American Literature of the Sea and Great Lakes

LATINO/A LITERATURE OF THE SEA. The body of work that is referred to as Latino/a literature of the United States includes writing produced by Mexican Americans or Chicano/as, Cuban Americans, Dominican Americans, Puerto Ricans on the mainland, and other people of Central and South American heritage living in the United States. The centrality of the sea in such Latino/a literature varies widely, depending on which of these groups is in question.

The sea is most prominent in the writing of Cuban Americans, not just because Cuba is an island but also because of the large number of Cubans who have reached the United States by sea, rather than by land or air. In Mexican American or Chicano/a literature, on the other hand, the sea tends to be less predominant as setting or metaphor, given that Mexican immigrants generally reach the United States by land routes and across the Rio Grande River. Some Mexican American families, further, have lived in the United States for generations, becoming American not through immigration but because the boundaries between the United States and Mexico shifted south with the Treaty of Guadalupe Hidalgo in 1848, leaving many former Mexicans within the new boundaries of the United States. In general, literature by peoples descended from, or connected to, island cultures of the Caribbean* tends to refer more often to the sea than does the literature produced by peoples of Central or South America who have reached the United States primarily by traveling over land.

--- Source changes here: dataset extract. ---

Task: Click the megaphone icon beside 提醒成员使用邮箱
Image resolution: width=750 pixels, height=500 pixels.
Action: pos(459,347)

Historically, Cubans attempting to leave Fidel Castro’s regime since 1959 have reached the United States in large numbers by traveling across the ninety miles from Cuba to Florida, either with Castro’s permission in large- scale “boat lifts” such as the Mariel boat lift of 1980 or illegally in very small boats or homemade rafts, hence the name “balseros,” or “rafters.” It is estimated that at least one of every four rafters who undertake the passage dies in the attempt. Cuban American literature in which the sea is prominent often depicts these perilous journeys. For example, Achy Obejas’ novel Memory Mambo (1996), as well as her short story “We Came All the Way from Cuba So You Could Dress like This?” (1994), from her collection by the same title, both open with the protagonists’ childhood memories of such crossings.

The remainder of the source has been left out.